P- Dentro disso, qual a importância de um interprete de libras?

R- Nós, os tradutores e intérpretes de Libras, surgimos da necessidade de profissionais que auxiliam a comunidade surda a interagir com os ouvintes, fazendo o processo comunicativo. A importância está em todos os ambientes de atendimentos internos e externos, para que os surdos se sintam bem onde forem e não caiam nessa barreira comunicativa.
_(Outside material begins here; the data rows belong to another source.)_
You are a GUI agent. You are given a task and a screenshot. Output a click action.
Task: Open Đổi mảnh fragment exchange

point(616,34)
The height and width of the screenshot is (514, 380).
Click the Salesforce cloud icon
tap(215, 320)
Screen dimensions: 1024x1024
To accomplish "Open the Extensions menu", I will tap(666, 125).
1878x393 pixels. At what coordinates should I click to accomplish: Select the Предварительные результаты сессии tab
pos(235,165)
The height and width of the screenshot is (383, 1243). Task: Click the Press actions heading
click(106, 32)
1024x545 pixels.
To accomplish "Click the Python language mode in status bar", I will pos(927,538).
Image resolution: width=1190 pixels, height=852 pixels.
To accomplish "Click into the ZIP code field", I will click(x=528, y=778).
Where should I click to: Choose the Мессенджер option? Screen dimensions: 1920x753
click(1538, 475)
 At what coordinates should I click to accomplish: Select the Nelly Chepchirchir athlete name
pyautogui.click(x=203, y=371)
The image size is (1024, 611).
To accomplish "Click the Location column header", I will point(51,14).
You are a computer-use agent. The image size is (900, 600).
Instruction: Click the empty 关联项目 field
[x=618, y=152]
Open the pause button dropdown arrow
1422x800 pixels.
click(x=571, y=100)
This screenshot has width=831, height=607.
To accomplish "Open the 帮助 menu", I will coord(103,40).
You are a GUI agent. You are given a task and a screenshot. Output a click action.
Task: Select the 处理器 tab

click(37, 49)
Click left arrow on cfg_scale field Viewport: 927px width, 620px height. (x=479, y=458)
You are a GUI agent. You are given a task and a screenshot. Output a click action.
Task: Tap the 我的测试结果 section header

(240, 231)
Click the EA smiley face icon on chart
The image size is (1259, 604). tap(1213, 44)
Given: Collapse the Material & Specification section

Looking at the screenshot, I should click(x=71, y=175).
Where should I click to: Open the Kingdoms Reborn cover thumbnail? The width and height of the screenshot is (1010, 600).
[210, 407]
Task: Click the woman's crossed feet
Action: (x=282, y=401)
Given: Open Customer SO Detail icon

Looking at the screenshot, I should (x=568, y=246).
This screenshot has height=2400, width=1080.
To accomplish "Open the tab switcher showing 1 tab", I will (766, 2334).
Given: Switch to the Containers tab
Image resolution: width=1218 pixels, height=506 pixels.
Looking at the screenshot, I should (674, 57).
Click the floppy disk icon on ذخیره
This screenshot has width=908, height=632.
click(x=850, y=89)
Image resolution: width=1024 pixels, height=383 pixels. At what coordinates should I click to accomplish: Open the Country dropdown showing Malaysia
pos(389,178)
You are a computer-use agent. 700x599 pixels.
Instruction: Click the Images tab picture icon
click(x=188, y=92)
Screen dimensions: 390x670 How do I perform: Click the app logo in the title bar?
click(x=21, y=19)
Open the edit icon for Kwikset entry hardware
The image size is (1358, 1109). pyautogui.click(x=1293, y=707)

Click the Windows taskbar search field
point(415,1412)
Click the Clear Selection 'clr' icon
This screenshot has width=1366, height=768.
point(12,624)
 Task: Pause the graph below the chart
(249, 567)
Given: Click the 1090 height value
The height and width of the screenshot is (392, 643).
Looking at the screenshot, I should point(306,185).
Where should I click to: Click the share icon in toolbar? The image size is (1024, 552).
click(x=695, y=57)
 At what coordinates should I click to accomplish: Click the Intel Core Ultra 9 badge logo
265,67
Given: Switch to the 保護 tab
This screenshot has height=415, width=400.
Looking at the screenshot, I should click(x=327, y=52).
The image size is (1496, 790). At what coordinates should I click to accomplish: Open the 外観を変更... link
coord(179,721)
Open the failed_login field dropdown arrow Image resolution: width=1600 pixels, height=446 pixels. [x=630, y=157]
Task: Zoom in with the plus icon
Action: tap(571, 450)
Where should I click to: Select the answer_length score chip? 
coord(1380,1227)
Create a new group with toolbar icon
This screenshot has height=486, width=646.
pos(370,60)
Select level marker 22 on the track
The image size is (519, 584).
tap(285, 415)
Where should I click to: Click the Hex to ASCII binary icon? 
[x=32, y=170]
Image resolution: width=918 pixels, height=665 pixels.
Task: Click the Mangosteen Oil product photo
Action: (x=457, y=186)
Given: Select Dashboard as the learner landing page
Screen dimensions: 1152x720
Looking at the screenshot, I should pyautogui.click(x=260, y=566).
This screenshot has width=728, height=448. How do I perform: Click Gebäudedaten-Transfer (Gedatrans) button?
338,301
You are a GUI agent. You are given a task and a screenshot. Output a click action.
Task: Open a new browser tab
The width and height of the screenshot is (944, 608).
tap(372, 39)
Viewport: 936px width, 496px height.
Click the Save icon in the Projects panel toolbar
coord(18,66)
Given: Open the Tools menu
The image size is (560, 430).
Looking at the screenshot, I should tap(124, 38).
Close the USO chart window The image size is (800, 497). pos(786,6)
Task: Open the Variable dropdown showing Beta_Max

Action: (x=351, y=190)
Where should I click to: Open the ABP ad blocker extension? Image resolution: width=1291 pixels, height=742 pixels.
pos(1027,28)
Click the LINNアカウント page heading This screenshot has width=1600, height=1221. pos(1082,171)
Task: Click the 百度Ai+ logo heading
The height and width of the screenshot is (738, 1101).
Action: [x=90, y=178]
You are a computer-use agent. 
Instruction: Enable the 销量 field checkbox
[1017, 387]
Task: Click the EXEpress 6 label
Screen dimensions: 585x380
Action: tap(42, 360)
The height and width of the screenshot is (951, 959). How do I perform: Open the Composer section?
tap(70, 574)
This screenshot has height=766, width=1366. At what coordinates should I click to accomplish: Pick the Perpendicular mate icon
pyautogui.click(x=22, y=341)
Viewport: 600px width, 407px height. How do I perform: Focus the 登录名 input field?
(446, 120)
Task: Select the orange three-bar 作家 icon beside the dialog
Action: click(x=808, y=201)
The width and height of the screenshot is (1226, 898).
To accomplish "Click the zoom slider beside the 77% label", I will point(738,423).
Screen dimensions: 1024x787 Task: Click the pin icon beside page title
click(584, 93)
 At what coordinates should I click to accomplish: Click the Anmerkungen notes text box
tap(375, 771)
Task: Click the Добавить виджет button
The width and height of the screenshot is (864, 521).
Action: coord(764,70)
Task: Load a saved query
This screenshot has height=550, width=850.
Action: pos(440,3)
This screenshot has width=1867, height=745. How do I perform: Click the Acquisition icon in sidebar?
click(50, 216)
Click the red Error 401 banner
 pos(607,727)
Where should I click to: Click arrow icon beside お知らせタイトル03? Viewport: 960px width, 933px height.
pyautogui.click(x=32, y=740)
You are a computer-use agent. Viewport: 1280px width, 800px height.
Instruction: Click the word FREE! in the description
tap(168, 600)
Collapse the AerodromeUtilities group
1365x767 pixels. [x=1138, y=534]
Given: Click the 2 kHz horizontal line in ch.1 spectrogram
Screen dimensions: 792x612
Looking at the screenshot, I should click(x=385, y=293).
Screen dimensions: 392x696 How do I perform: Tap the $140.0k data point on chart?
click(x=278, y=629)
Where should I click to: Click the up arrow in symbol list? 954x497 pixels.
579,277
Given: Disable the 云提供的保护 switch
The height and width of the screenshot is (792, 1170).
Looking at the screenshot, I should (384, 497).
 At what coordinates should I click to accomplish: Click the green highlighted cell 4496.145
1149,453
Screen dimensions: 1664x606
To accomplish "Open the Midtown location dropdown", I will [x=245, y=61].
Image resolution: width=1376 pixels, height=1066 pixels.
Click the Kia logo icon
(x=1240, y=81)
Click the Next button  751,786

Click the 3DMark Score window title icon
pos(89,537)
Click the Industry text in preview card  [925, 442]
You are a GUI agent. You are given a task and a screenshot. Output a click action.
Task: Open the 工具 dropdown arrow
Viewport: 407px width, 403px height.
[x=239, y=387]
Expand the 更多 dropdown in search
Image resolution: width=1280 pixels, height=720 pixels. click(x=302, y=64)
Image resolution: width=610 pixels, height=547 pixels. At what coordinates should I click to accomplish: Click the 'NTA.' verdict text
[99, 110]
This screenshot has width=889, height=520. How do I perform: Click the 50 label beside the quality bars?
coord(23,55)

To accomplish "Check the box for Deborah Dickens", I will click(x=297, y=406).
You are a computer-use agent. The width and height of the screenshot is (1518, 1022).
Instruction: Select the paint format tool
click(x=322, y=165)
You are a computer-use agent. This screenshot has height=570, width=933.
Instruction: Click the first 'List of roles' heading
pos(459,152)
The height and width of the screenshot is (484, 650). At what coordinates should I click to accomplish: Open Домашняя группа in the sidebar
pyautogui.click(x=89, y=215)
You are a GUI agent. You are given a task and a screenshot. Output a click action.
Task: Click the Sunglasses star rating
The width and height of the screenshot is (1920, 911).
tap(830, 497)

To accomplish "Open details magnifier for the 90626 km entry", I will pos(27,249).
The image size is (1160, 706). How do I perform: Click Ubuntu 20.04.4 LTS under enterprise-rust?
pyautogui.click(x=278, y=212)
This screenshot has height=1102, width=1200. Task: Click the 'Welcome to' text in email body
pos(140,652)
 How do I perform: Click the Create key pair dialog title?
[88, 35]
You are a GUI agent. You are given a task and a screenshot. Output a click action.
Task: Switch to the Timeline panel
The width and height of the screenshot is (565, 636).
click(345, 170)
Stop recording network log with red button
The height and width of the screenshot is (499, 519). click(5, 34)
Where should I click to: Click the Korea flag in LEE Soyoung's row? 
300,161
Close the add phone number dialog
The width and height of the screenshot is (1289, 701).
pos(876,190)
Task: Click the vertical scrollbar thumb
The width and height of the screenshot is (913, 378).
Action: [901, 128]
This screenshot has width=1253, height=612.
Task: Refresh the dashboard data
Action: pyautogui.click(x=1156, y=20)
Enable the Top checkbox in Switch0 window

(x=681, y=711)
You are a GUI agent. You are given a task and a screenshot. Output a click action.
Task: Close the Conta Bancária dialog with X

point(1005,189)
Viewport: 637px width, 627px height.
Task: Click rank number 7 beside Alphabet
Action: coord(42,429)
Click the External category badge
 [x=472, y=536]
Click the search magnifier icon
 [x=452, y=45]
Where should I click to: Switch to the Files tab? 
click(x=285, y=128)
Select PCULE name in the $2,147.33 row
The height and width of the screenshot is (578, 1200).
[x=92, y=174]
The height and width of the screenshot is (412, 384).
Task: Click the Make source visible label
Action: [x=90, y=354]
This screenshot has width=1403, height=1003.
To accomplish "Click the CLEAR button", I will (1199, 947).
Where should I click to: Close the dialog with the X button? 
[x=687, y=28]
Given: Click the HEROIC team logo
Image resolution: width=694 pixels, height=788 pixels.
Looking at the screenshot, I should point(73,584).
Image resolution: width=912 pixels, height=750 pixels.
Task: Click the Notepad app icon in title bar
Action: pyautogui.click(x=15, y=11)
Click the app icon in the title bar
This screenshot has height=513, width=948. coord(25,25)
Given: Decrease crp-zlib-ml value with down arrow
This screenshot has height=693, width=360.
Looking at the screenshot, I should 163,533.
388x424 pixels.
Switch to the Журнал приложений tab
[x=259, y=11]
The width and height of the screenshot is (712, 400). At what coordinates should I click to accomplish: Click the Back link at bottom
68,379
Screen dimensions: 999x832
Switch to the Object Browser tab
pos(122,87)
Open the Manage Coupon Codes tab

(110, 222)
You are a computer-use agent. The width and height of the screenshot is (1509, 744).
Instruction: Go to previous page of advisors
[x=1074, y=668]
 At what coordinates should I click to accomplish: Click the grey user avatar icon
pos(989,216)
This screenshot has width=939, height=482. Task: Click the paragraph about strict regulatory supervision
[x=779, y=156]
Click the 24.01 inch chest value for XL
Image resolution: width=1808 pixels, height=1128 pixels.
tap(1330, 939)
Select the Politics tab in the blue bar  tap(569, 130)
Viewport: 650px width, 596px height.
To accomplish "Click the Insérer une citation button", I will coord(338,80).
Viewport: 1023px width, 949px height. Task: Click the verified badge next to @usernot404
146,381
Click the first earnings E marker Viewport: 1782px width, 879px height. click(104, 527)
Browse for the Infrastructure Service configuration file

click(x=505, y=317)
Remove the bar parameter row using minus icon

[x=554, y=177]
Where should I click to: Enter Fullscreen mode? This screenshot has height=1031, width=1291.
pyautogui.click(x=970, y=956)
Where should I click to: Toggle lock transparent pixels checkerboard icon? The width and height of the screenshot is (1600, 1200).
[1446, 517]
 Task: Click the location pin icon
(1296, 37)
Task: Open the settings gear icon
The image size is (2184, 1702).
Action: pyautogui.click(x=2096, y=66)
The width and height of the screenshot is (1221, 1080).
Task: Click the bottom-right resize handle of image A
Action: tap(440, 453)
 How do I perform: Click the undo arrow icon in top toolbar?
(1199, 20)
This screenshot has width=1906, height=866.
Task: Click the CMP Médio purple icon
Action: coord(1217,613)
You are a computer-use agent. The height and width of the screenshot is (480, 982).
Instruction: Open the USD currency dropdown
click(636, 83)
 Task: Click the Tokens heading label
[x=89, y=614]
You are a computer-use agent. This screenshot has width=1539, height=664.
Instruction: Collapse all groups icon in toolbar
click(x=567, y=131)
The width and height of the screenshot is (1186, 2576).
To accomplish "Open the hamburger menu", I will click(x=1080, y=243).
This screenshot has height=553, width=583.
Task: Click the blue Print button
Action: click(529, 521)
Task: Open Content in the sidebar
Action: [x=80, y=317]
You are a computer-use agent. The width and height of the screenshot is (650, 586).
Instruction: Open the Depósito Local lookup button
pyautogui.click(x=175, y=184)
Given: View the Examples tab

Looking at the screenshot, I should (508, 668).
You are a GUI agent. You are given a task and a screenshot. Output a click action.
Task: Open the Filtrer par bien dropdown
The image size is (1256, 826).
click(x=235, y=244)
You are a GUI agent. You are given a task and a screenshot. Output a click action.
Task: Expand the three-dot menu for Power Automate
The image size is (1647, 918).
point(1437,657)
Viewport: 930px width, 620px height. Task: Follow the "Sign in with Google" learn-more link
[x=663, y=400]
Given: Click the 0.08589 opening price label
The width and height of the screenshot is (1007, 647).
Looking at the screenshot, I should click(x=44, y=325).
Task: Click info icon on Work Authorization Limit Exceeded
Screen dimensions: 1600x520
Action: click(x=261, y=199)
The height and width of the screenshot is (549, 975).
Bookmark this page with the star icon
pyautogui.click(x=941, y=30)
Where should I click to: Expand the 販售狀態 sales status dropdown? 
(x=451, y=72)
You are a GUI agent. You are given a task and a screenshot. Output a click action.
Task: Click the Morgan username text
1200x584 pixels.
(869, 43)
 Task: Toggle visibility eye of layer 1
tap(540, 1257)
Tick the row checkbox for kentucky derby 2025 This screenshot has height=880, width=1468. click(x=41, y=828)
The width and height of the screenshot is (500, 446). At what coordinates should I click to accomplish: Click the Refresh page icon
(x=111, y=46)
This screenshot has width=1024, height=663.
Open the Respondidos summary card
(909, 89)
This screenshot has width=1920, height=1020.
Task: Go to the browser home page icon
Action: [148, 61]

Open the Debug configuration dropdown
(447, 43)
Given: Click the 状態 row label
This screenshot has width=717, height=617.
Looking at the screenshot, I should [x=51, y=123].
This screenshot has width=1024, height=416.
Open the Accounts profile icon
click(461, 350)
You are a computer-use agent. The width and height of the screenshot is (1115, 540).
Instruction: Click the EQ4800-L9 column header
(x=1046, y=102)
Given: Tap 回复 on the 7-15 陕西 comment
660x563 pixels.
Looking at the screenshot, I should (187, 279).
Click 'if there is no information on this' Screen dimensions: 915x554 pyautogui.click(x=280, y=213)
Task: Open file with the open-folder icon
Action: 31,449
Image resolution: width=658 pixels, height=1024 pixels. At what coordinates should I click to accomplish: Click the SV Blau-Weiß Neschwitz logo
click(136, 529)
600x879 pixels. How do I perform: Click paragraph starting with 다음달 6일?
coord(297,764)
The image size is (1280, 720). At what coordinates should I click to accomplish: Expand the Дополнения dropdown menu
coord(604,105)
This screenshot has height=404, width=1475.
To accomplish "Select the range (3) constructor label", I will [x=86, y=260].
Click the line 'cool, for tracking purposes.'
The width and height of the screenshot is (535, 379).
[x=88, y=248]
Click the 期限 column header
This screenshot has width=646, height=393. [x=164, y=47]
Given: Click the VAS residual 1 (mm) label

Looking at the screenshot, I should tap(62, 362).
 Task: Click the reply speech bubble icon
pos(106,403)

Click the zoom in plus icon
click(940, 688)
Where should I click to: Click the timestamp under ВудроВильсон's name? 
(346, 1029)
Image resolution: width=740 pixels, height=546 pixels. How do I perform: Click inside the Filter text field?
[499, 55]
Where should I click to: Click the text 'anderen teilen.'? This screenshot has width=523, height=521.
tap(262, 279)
P- O TRE do Espírito Santo suspendeu uma propaganda eleitoral na TV, em que um intérprete de Libras foi acusado de inventar sinais. Neste caso, como saber se um interprete é confiável ou se não faz os sinais de forma coerente?

Reprodução/Facebook

Rafael Silva

Rafael Silva, 22 anos, veio para Cuiabá em busca de especialização

R – Fiquei triste ao ver que existem pessoas que fazem tal coisa, pois os tradutores e interpretes de Libras se capacitam com freqüência e estudam muito para poder atuar no dia a dia, fazendo com a maior clareza possível a comunicação falada ou escrita.  Muitos acreditam que nós apenas sinalizamos o que é dito, mas não é bem assim. Precisamos estudar todos os contextos e aplicar a melhor forma. Assim, fazendo com que o receptor da mensagem entenda o que é sinalizado. É importante saber se o intérprete possui formação na área ou algum proficiência que comprove conhecimento e fluência. Não se pode chegar a algum lugar e “mexer as mãos”. Ser intérprete vai além dos sinais apresentados com as mãos. É preciso estudo contínuo e aperfeiçoamento.

P- Em período eleitoral os interpretes de libras costumam ser muito requisitado por candidatos. Existe algum tipo de empenho para que esses profissionais sejam mais frequentes na atuação e não apenas em campanhas?

R – No período eleitoral se tornou obrigatório por decisões judiciais e leis que visam à acessibilidade audiovisual, com língua brasileira de sinais, recursos de legendas descritivas e audiodescrição nas campanhas. Fora dos períodos eleitorais, os locais que mais nos requisitam são as escolas e faculdades, por serem ambientes acadêmicos e os surdos passam um bom tempo de suas vidas para se graduarem. Porém, todos os lugares com atendimentos à comunidade precisam de profissionais para atuarem na mediação da comunicação, como hospitais, supermercados e tribunais.